The best way to combat state flakes is to ensure your tests are run in a completely random order. While this may lead to the occasional Heisenflake, it will result in a healthier testing suite in the long run.
Ok. What’s next?
Or more accurately your CI infrastructure will die! This was something we overlooked for far too long. By running our tests periodically we had inadvertently increased the load on our CI machines. This in turn led to, you guessed it, more flakes!

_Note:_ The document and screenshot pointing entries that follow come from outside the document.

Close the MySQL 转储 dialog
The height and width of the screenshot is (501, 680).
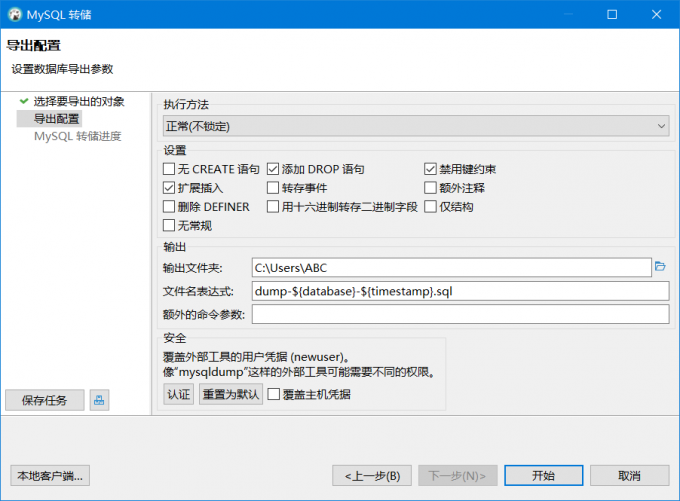coord(656,14)
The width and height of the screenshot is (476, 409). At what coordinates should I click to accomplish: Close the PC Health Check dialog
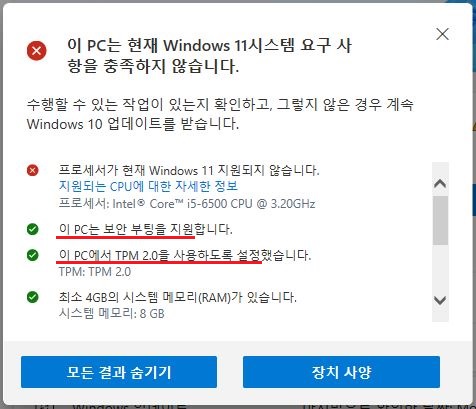(x=442, y=34)
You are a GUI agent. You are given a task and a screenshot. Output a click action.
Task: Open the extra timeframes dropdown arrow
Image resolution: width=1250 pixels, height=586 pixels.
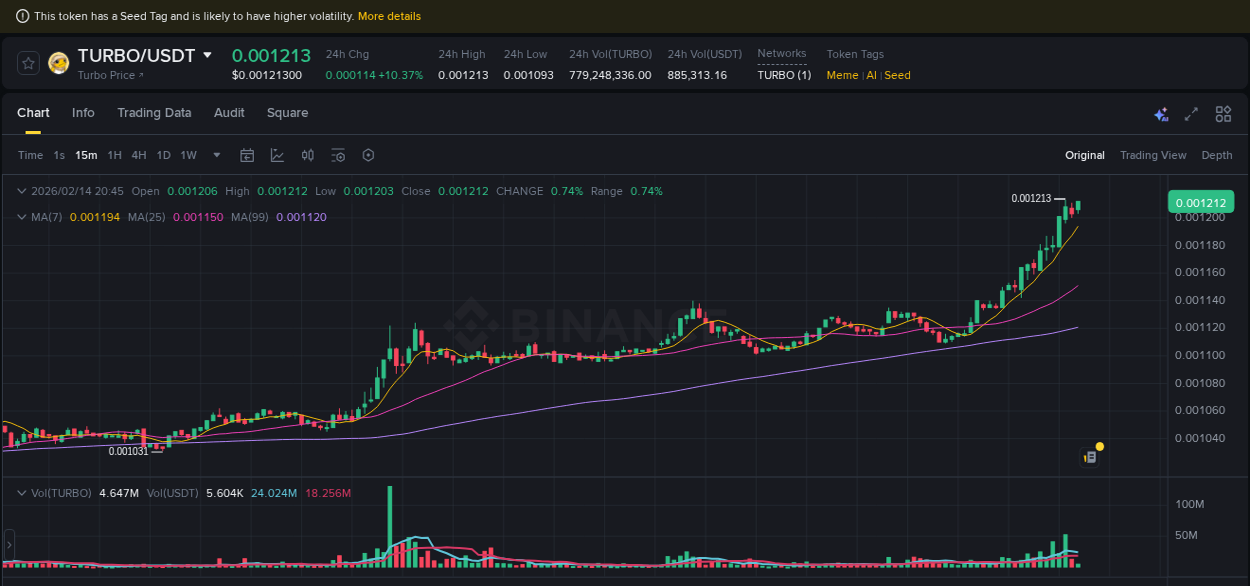tap(216, 155)
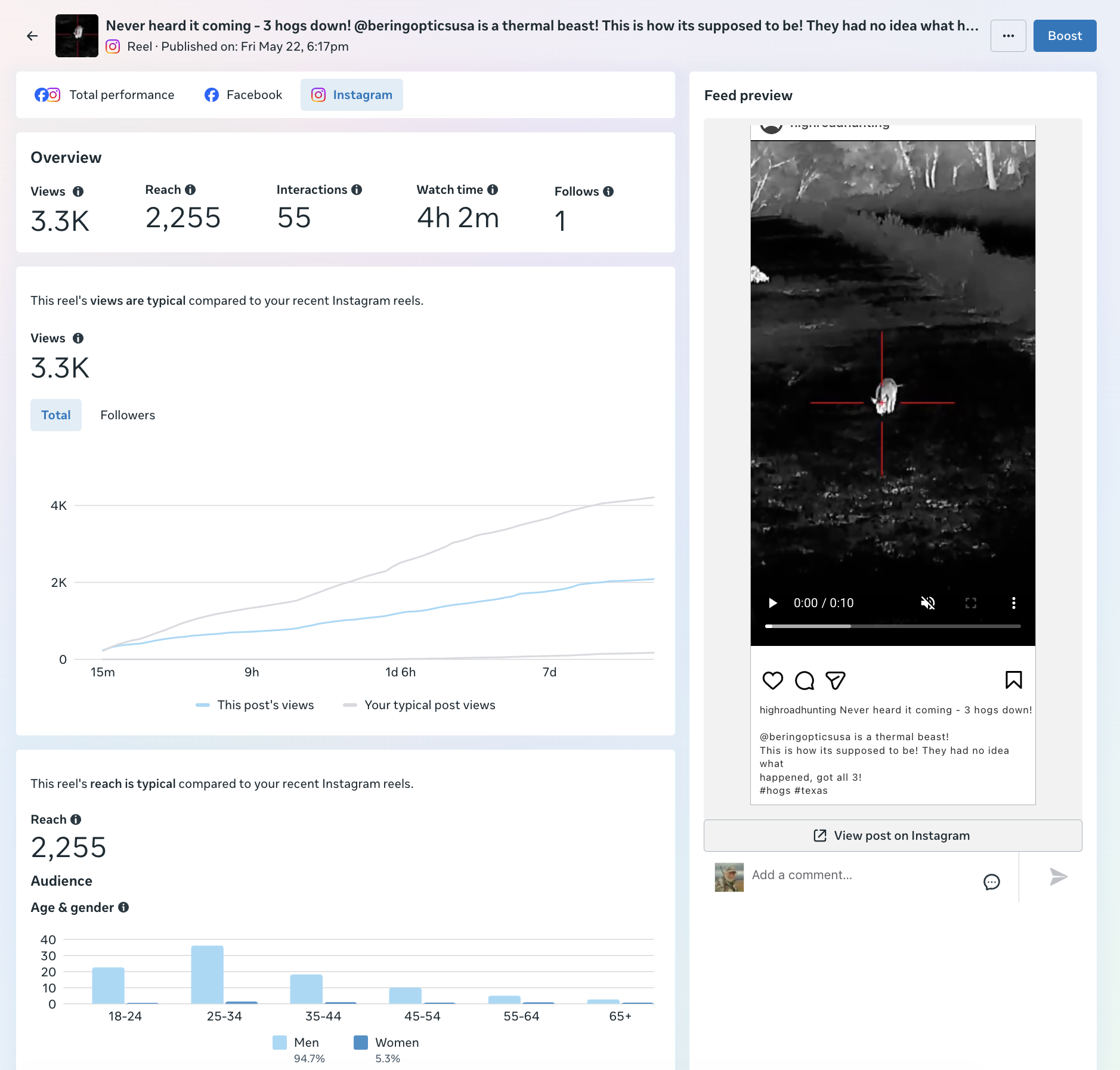Screen dimensions: 1120x1070
Task: Open the three-dots more options menu
Action: [x=1008, y=36]
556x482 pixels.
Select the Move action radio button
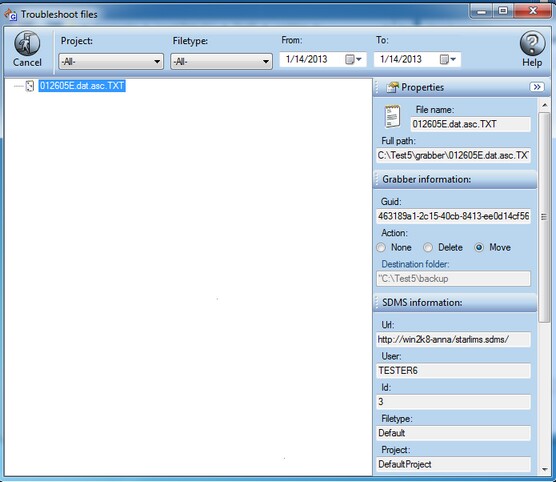[x=479, y=248]
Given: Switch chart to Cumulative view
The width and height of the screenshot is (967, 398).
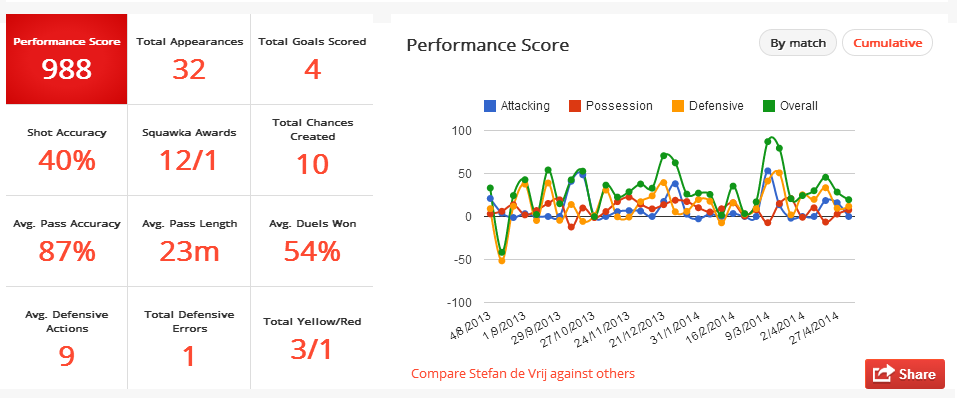Looking at the screenshot, I should (x=887, y=43).
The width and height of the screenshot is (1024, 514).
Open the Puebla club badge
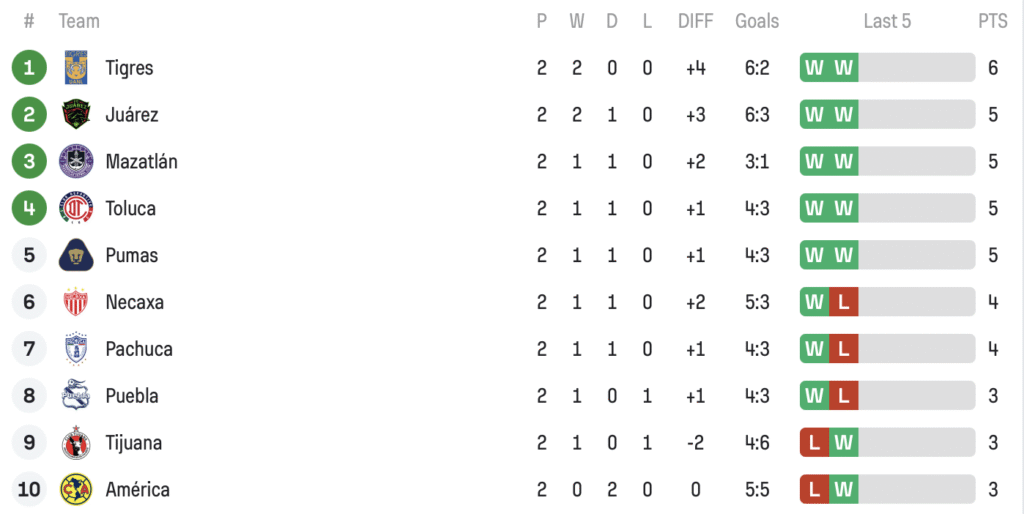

In other words, our big attempt to minimise flaky test runs directly contributed to the generation of even more flaky test runs… GOOD ONE!
The key thing we were missing here was proper monitoring of our CI. Once we got some graphs in place we saw that every 20 minutes the load average would jump to over 100 and it became very clear that we needed to scale up.
Once we did that the number of flakes started to drop quite significantly. Something that now seems so obvious …
There’s time for one more lesson (and one more incredibly contrived Game of Thrones quote).
This one’s a bit embarrassing…
We use slack messages to notify us of any flaky test runs. Here’s an example:
Pretty neat right? The notification contains all the information we could possibly need to identify the build. It includes the job name, a link to view the build output in a browser and a copy-paste string we can use to jump into the build container.
Of course, during what has come to be known as “flakemageddon”, we were getting a lot of these notifications. Which in itself isn’t necessarily a problem, but we’d overlooked the fact that we weren’t the only ones who could see these notifications…
Our slack channel is completely public, which means anyone can jump in to ask us questions, or to just hang out in what is clearly the coolest slack channel in all of #cloudfoundry.
What’s less cool is jumping in to be greeted by pages and pages of messages about failing test runs… Not sure that’d fill me with a whole lot of confidence in the product 😬.
For some ridiculous reason we were posting flake notifications to our main channel rather than a separate, notification-only channel. I think maybe there was some concern that we would be less likely to keep an eye on a separate channel? Either way this was clearly a bad impression to be sending out and so we have since moved all notifications to a separate channel.
This actually had an unintended side effect of helping to deal with the flake triaging as well. Now we were able to see all notifications at a glance in a single place, which helped us to spot the ones that were most troublesome. While this helped us out a bit, I still reckon there’s room for improvement in the general flake triaging area.
Let’s wrap this up.
So, was this all worth the effort? The short answer is yes, yes it was. Our test suites are now much, much healthier and I also learnt a huge amount about how to write better tests. I will 100% take this practice with me onto new teams and new codebases in the future.
One really important point I’ve yet to mention is that almost all of our time spent working on this was spent fixing up the test code. There were very few changes (if any) to our production code. On the one had that’s obviously a good thing as it means our production code is solid. But on the other hand we did invest a lot of engineering time into this.
In my opinion it was absolutely worth it. While the only “actual” output may have been improvements to our test suites, the amount we all learnt about our codebase through flake debugging has been absolutely invaluable.
In summary, we decided to run all our tests all the time and as a result are now able to better focus our engineering efforts on the things that really matter.